Bart writes:

Hi Twiv: 

I listen to TWIV every week. I thought I perfectly understood issues related to sensitivity/specificity of the PCR tests for detecting infection. However, until we had to get tested ourselves, I realized I am terribly confused after all. …and the more I read the more confused I am.

I’m reading various articles suggesting that even 4-5 days after infection (note not symptom onset – but INFECTION), PCR tests still have notoriously poor sensitivity (67% false negative 4 days after infection in one study). 

I’m terribly confused. I understood that the onset of symptoms, on average, occurred for the bulk of patients around that time, and that the viral load was at its peak just before and just after infection. 

PCR is incredibly sensitive if virus is present. So 4 or 5 days after infections, most patients should have enough detectable virus in the body – I thought  a PCR test should be able to pick this up and result in a +ve test. 

So why are PCR tests reported to have such high false negative rates?

and more importantly, IF YOU ARE NOT EXHIBITING SYMPTOMS, WHEN IS THE BEST TIME TO GET TESTED TO INCREASE THE CHANCE THAT THE PCR TEST WILL BE (CORRECTLY) POSITIVE IF YOU ACTUALLY HAVE BEEN INFECTED. 

Please help! or reference a TWIV episode if I missed this.

Thanks alot!

Loyal listener, 

Bart  

Carolyn writes:

Dr. Griffin-

It would be great if you could comment on very promising results with the SSRI fluvoxamine- it seems to act through the sigma-1 receptor in the endoplasmic reticulum (unrelated to serotonin reuptake inhibition).
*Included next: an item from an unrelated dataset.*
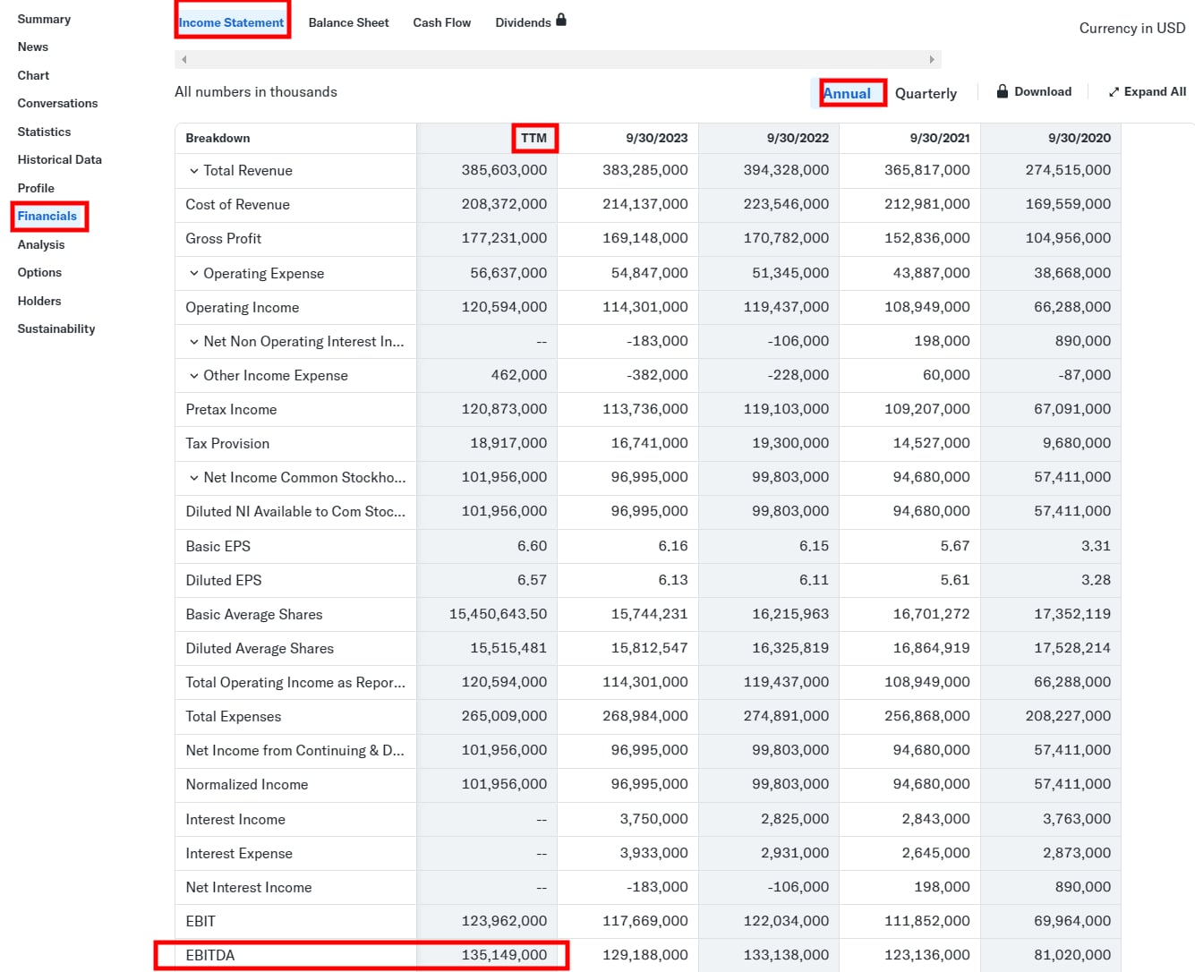Switch to Quarterly view

click(x=926, y=93)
It may impact cytokine secretion and/or impact virus replication directly.

A small outpatient placebo-controlled clinical trial was published in JAMA, and there are more data accumulating. See the links for more information. Steve Kirsch, who started the COVID early treatment fund (CETF), has funded some of the work.  

thank you!

Carolyn

(Johns Hopkins University)

https://pubmed.ncbi.nlm.nih.gov/33180097/

https://docs.google.com/presentation/d/1y_noDwshZAZ-4Q8zKaQhBVLjiYahSN8VLjH9-ZyvzP4/edit#slide=id.gaeebd14cc9_0_79

https://www.quora.com/What-is-the-current-treatment-for-Covid-19/answer/Steve-Kirsch

Char writes:

Dear Dr. Griffin, 

If you keep missing your vitamin D doses, it is okay to take it weekly.  If you choose to use 4000 per day, then you could take 28,000 units just on Sunday.  Because it is an oil-soluble vitamin, If you take it with food that contains some oil or fat, it should all get absorbed. 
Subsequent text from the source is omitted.